Exercise requirements:
An exact copy of every record is the required answer.

Information supplied:

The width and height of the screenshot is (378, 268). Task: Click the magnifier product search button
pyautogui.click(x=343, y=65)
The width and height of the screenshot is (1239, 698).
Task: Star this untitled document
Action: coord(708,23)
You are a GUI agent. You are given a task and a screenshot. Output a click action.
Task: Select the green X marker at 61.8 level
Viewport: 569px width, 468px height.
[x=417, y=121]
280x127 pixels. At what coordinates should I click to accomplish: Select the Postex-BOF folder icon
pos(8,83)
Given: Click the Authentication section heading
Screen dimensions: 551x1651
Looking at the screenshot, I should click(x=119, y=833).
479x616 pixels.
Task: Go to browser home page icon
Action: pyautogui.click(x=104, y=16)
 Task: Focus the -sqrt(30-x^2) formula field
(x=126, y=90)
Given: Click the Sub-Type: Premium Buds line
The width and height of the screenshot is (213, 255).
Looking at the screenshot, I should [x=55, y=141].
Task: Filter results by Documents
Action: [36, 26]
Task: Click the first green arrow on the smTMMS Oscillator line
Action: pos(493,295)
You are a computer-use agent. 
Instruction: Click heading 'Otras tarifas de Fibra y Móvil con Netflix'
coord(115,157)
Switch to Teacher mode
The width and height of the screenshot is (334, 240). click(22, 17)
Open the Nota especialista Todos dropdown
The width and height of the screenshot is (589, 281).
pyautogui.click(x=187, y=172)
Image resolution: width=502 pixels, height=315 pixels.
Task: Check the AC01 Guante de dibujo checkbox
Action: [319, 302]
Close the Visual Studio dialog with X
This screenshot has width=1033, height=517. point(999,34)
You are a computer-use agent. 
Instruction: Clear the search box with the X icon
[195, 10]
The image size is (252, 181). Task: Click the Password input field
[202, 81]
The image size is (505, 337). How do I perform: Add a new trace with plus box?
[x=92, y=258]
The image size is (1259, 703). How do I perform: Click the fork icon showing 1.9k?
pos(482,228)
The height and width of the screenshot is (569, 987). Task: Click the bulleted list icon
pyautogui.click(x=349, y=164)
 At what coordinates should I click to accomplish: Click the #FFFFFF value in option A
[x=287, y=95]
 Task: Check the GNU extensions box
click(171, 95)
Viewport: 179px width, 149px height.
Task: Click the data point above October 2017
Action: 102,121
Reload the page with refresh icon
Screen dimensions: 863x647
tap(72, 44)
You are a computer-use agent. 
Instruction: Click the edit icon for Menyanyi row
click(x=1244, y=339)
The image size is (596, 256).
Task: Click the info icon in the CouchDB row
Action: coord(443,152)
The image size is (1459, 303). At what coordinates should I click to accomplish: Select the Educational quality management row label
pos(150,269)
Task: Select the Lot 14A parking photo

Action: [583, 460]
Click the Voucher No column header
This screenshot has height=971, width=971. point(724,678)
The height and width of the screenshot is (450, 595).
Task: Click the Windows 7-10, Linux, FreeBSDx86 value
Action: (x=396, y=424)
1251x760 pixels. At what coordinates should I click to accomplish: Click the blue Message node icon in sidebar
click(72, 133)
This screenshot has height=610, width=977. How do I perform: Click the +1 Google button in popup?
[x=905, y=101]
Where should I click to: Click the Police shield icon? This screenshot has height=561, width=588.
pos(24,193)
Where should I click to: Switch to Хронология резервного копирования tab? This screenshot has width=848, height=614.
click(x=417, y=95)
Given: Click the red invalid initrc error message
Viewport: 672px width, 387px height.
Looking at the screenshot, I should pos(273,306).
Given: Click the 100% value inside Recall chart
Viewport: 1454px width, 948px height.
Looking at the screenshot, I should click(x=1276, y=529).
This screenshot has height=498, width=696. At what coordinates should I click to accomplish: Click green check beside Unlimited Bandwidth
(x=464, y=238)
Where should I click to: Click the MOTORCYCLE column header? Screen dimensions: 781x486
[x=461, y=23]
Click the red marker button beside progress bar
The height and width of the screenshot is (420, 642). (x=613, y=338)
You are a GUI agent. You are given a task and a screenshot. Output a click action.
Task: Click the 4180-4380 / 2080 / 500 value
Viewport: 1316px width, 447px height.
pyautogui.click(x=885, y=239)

Answer for the task:
The width and height of the screenshot is (378, 268). Task: Click the magnifier product search button
pyautogui.click(x=343, y=65)
The width and height of the screenshot is (1239, 698).
Task: Star this untitled document
Action: coord(708,23)
You are a GUI agent. You are given a task and a screenshot. Output a click action.
Task: Select the green X marker at 61.8 level
Viewport: 569px width, 468px height.
[x=417, y=121]
280x127 pixels. At what coordinates should I click to accomplish: Select the Postex-BOF folder icon
pos(8,83)
Given: Click the Authentication section heading
Screen dimensions: 551x1651
Looking at the screenshot, I should click(x=119, y=833).
479x616 pixels.
Task: Go to browser home page icon
Action: pyautogui.click(x=104, y=16)
 Task: Focus the -sqrt(30-x^2) formula field
(x=126, y=90)
Given: Click the Sub-Type: Premium Buds line
The width and height of the screenshot is (213, 255).
Looking at the screenshot, I should [x=55, y=141].
Task: Filter results by Documents
Action: [36, 26]
Task: Click the first green arrow on the smTMMS Oscillator line
Action: pos(493,295)
You are a computer-use agent. 
Instruction: Click heading 'Otras tarifas de Fibra y Móvil con Netflix'
coord(115,157)
Switch to Teacher mode
The width and height of the screenshot is (334, 240). click(22, 17)
Open the Nota especialista Todos dropdown
The width and height of the screenshot is (589, 281).
pyautogui.click(x=187, y=172)
Image resolution: width=502 pixels, height=315 pixels.
Task: Check the AC01 Guante de dibujo checkbox
Action: [319, 302]
Close the Visual Studio dialog with X
This screenshot has width=1033, height=517. point(999,34)
You are a computer-use agent. 
Instruction: Clear the search box with the X icon
[195, 10]
The image size is (252, 181). Task: Click the Password input field
[202, 81]
The image size is (505, 337). How do I perform: Add a new trace with plus box?
[x=92, y=258]
The image size is (1259, 703). How do I perform: Click the fork icon showing 1.9k?
pos(482,228)
The height and width of the screenshot is (569, 987). Task: Click the bulleted list icon
pyautogui.click(x=349, y=164)
 At what coordinates should I click to accomplish: Click the #FFFFFF value in option A
[x=287, y=95]
 Task: Check the GNU extensions box
click(171, 95)
Viewport: 179px width, 149px height.
Task: Click the data point above October 2017
Action: 102,121
Reload the page with refresh icon
Screen dimensions: 863x647
tap(72, 44)
You are a computer-use agent. 
Instruction: Click the edit icon for Menyanyi row
click(x=1244, y=339)
The image size is (596, 256).
Task: Click the info icon in the CouchDB row
Action: coord(443,152)
The image size is (1459, 303). At what coordinates should I click to accomplish: Select the Educational quality management row label
pos(150,269)
Task: Select the Lot 14A parking photo

Action: [583, 460]
Click the Voucher No column header
This screenshot has height=971, width=971. point(724,678)
The height and width of the screenshot is (450, 595).
Task: Click the Windows 7-10, Linux, FreeBSDx86 value
Action: (x=396, y=424)
1251x760 pixels. At what coordinates should I click to accomplish: Click the blue Message node icon in sidebar
click(72, 133)
This screenshot has height=610, width=977. How do I perform: Click the +1 Google button in popup?
[x=905, y=101]
Where should I click to: Click the Police shield icon? This screenshot has height=561, width=588.
pos(24,193)
Where should I click to: Switch to Хронология резервного копирования tab? This screenshot has width=848, height=614.
click(x=417, y=95)
Given: Click the red invalid initrc error message
Viewport: 672px width, 387px height.
Looking at the screenshot, I should pos(273,306).
Given: Click the 100% value inside Recall chart
Viewport: 1454px width, 948px height.
Looking at the screenshot, I should click(x=1276, y=529).
This screenshot has height=498, width=696. At what coordinates should I click to accomplish: Click green check beside Unlimited Bandwidth
(x=464, y=238)
Where should I click to: Click the MOTORCYCLE column header? Screen dimensions: 781x486
[x=461, y=23]
Click the red marker button beside progress bar
The height and width of the screenshot is (420, 642). (x=613, y=338)
You are a GUI agent. You are given a task and a screenshot. Output a click action.
Task: Click the 4180-4380 / 2080 / 500 value
Viewport: 1316px width, 447px height.
pyautogui.click(x=885, y=239)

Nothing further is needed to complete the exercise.